Allereerst is het belangrijk de leraren zich bewust te laten zijn van hun effectiviteit in de les. Dat heeft een relatie met de visie van de school: realiseren we onze visie op onderwijs met het huidige gedrag van de leraren? Hebben we een hoger ambitieniveau? De Inspectie kan aangeven dat de lessen op een hoger niveau gegeven moet worden.
Bewustwording kan tot stand komen door leraren in de spiegel te laten kijken en daardoor de effectiviteit van het actuele gedrag zichtbaar te maken. Lesobservaties*, leerlingenquêtes*, feedback geven, leerlingarena’s zorgen ervoor dat een leraar zich bewust wordt van hoe hij overkomt op leerlingen. Hij neemt zijn eigen gedrag waar door de ogen van de ander. Dat werkt. Een andere manier is leraren zelf te laten ontdekken hoe ze lesgeven en welke leerwensen ze daarbij voor zichzelf formuleren.
Rubrics
Met behulp van de rubrics* is het mogelijk het ontwikkelniveau per leraar vast te stellen. Dit instrument zorgt ervoor dat het mogelijk is hem eigenaar te laten worden van zijn ontwikkelpunten. Eigenaarschap is een belangrijk thema in scholen. We streven ernaar leerlingen meer eigenaar te laten zijn van hun eigen ontwikkeling. Zodra we de leraren daarvoor handvatten geven maar ook zelf laten ervaren hoe dat werkt, zijn dat mooie parallelle processen.
Leraren onderzoeken in een veilige setting aan de hand van neutraal geformuleerde indicatoren wat ze zelf aan gedrag in de les laten zien. Op grond daarvan kunnen ze hun eigen ontwikkelingswensen kenbaar maken. Bijvoorbeeld in een POP. Op die manier is het eenvoudig niveaugroepen te creëren en een passend aanbod te maken. Het leren vindt vervolgens plaats in de niveaugroepen, waar het werken en leren op maat centraal staat.
Als het ontwikkelingsniveau van de leraren lager dan niveau 1 is starten we in kleine groepen met de basisvaardigheden. Dat treffen we soms aan bij zeer zwakke scholen. Deze training heeft een sterk verbindend karakter.

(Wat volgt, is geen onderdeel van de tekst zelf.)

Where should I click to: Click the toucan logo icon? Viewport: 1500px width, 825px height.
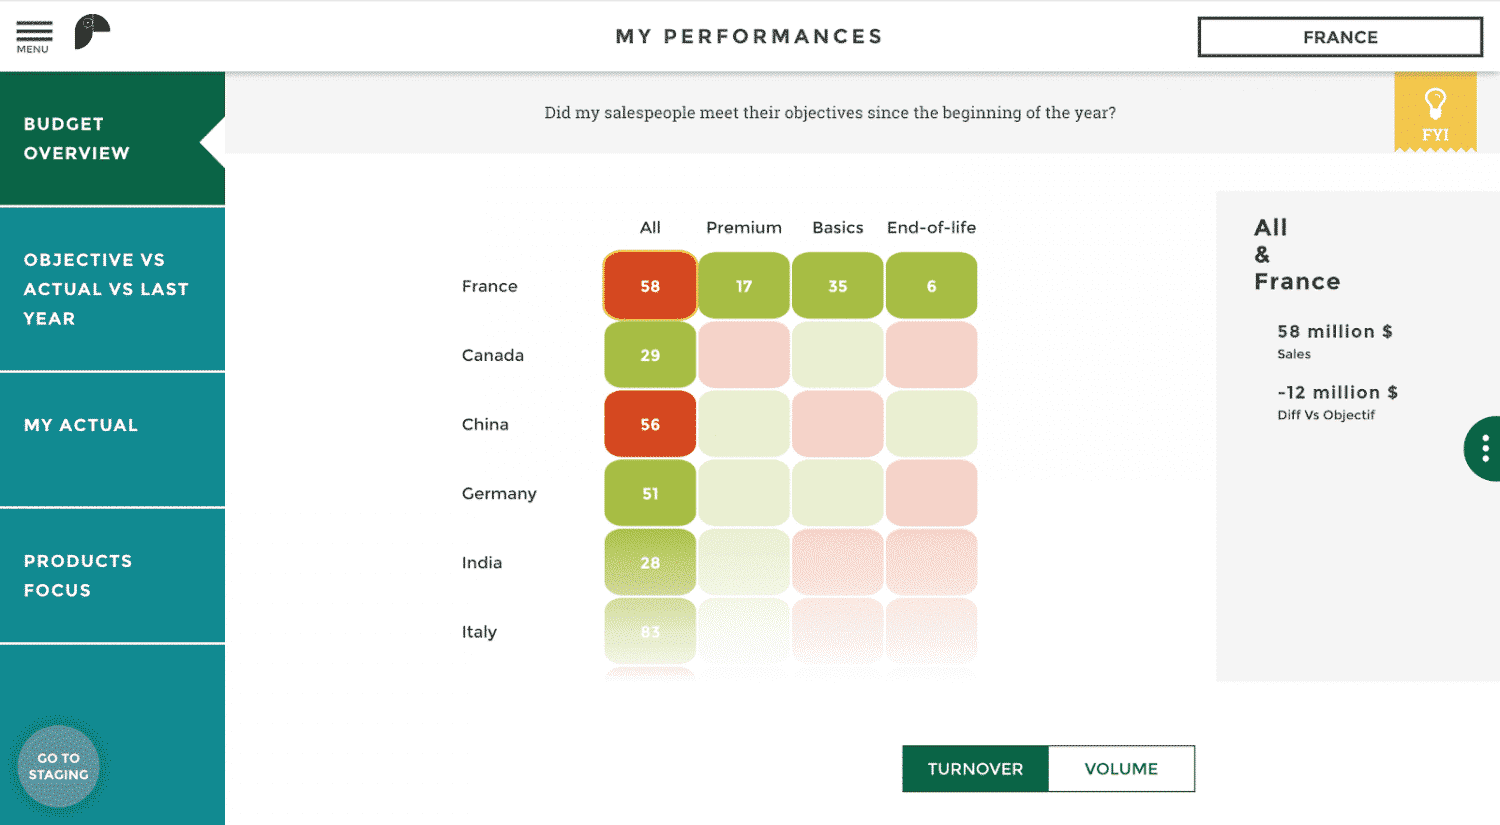[x=91, y=32]
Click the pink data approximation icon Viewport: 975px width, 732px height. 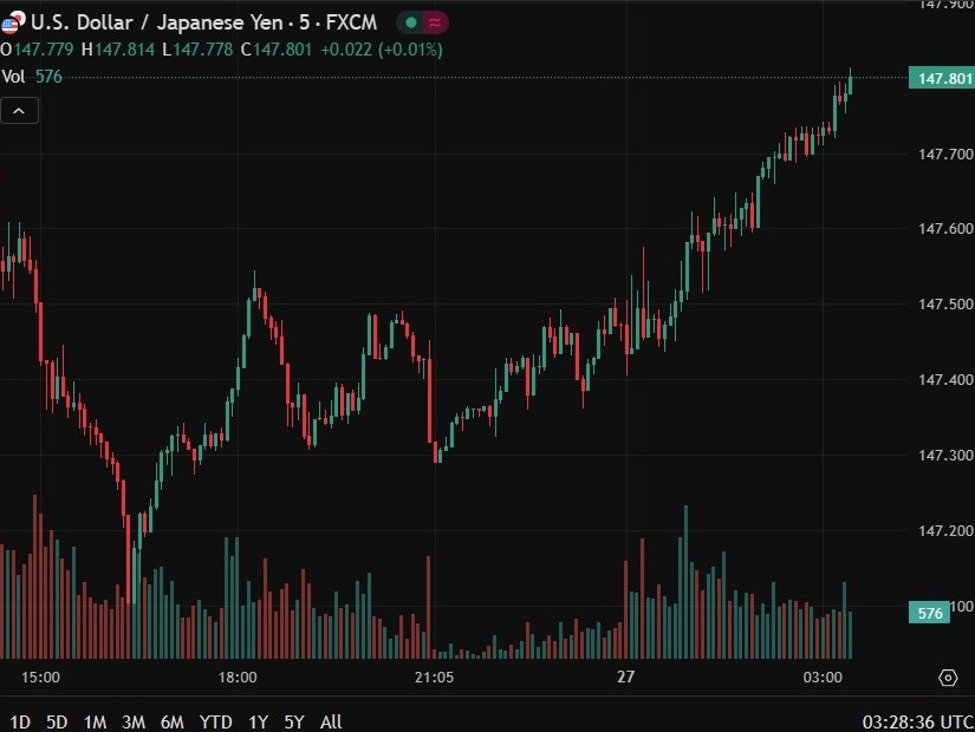tap(435, 22)
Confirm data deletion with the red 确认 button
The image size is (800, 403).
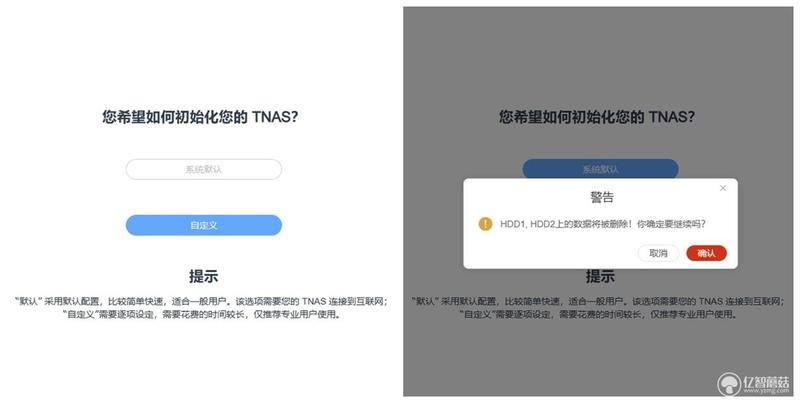(706, 253)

Bij scholen die nog geen veilig leerklimaat hebben, starten we met gezamenlijke trainingen om de groepsdynamiek van leraren onderling te verbeteren. Pas daarna gaan we differentiëren in het aanbod.
In dit proces gaan we na of de deelnemers gemotiveerd zijn om te gaan veranderen. Leraren zijn gelukkig net als leerlingen intrinsiek en extrinsiek te motiveren. Een aantal bestuurders gebruikt een oordeel van de inspectie als externe factor om de leraren te motiveren. ‘Het moet anders!’. Dat werkt. Echter voor een aantal niet. Een aantal leraren is alleen op een andere manier te motiveren. We gaan dan op zoek naar hun passie en onderzoeken waar de leraar warm voor loopt. We verkennen met elkaar wat wij verstaan onder een goede les. De kwaliteit daarvan lezen we af aan het leerlinggedrag. Nieuwsgierige, geïnteresseerde leerlingen die ook nog lol hebben willen we als leraar allemaal wel in de klas. De helderheid over hoe je dat kan bereiken motiveert.

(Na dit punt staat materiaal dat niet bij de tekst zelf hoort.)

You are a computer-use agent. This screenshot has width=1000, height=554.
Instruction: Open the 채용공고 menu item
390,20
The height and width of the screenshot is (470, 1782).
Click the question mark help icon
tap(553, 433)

De leraar heeft uiteindelijk een concreet aanpakplan waar hij mee aan de slag gaat.
Transfer
Alleen trainen helpt echter niet. Een essentiële fase in dit leerproces is om het werken met het voornemen, te faciliteren. Tussen de trainingen door vinden er allerlei interventies plaats die de transfer van het geleerde bevorderen*. Bij deze transfer zijn kunnen verschillende medewerkers betrokken worden: leraren, mentoren, sectievoorzitters, teamleiders, zorgfunctionarissen, leerlingen, enzovoort. Ze zijn ‘on the job’ met elkaar in dialoog, praten over onderwijs, maken afspraken, kijken bij elkaar in de les, ontwerpen lessen en stellen bij, enzovoort.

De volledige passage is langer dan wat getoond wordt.